NOTES

1

I want to thank Dell Hymes for giving me the whole idea of reading prose this way—though of course he bears no responsibility for my extensions and misuses. His work with the written version of oral narrative is stunning in its revelation of complex, conscious, formal pattern in Native American narratives long considered “artless,” “primitive,” etc.

1

The previous printing of this work contained incorrect statistics and conclusions concerning the gender balance of the Newbery Award. I apologise for the misinformation.

1

And, of course, by reading stories. Reading—reading stories other writers wrote, reading voraciously but judgmentally, reading the best there is and learning from it how well, and how differently, stories can be told—this is so essential to being a writer that I tend to forget to mention it; so here it is in a footnote.

2

For example, read War and Peace. (If you have not read War and Peace, what are you waiting for?) The greatest of all novels is interrupted now and then by the voice of Count Tolstoy, telling us what we ought to think about history, great men, the Russian soul, and other matters.
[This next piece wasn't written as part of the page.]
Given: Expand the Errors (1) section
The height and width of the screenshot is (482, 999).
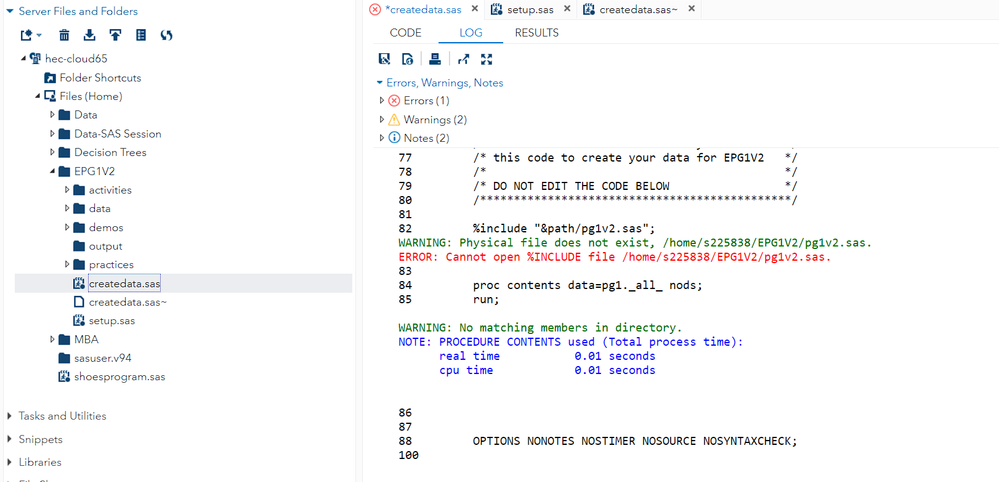Looking at the screenshot, I should tap(381, 101).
His opinions are far more interesting, convincing, and persuasive as we unconsciously absorb them from the story than when they appear as lectures. Tolstoy was a supremely and deservedly self-confident writer, and much of the power and beauty of his book lies his perfect trust in his characters. They do what they must do, and all they must do: and it is enough. But the earnestness of his convictions seem to have weakened his confidence in his power to embody those ideas in his story; and those failures of trust are the only dull and unconvincing portions of the greatest of all novels.

1

I use the verb “to write” here to mean writing literary and/or commercially salable prose. Writing in the sense of how to compose a sentence, why and how to punctuate, etc., can indeed be taught and learned—usually, or at least hopefully, in grade school and high school. It is definitely a prerequisite to writing in the other sense; yet some people come to writing workshops without these skills. They believe that art does not need craft. They are mistaken.